Comment by DilGreen on Surprised by Brains · 2010-10-11T02:20:21.745Z · LW · GW

This comment crystallised for me the weirdness of this whole debate (I'm not picking sides, or even imagining that I have the capacity to do so intelligently).

In the spirit of the originating post, imagine two worms are discussing the likely characteristics of intelligent life, some time before it appears (I'm using worms as early creatures with brains, allowing for the possibility that intelligence is a continuum - that worms are as far from humans as humans are from some imagined AI that has foomed for a day or two);

Worm1: I tell you it's really important to consider the possibility that these "intelligent beings" might want all the dead leaf matter for themselves, and wriggle much faster than us, with better sensory equipment.....

Worm2: But why can't you see that, as super intelligent beings, they will understand the cycle of life, from dead leaves, to humous, to plants and back again. It is hard to imagine that they won't understand that disrupting this flow will be sub-optimal....
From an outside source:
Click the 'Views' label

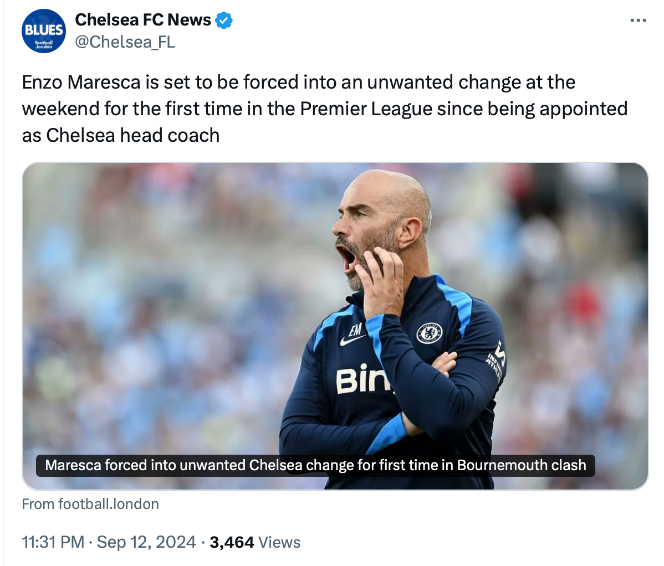[279, 542]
I cannot imagine how, should effective AI come into existence, these debates will not seem as quaint as those 'how many angels would fit onto the head of a pin' ones that we fondly ridicule.

The problem is, that the same people who were talking about such ridiculous notions were also: laying the foundation stones of western philosophical thinking; preserving and transmitting classical texts; developing methodologies that eventually underpin the scientific method - and they didn't distinguish between them!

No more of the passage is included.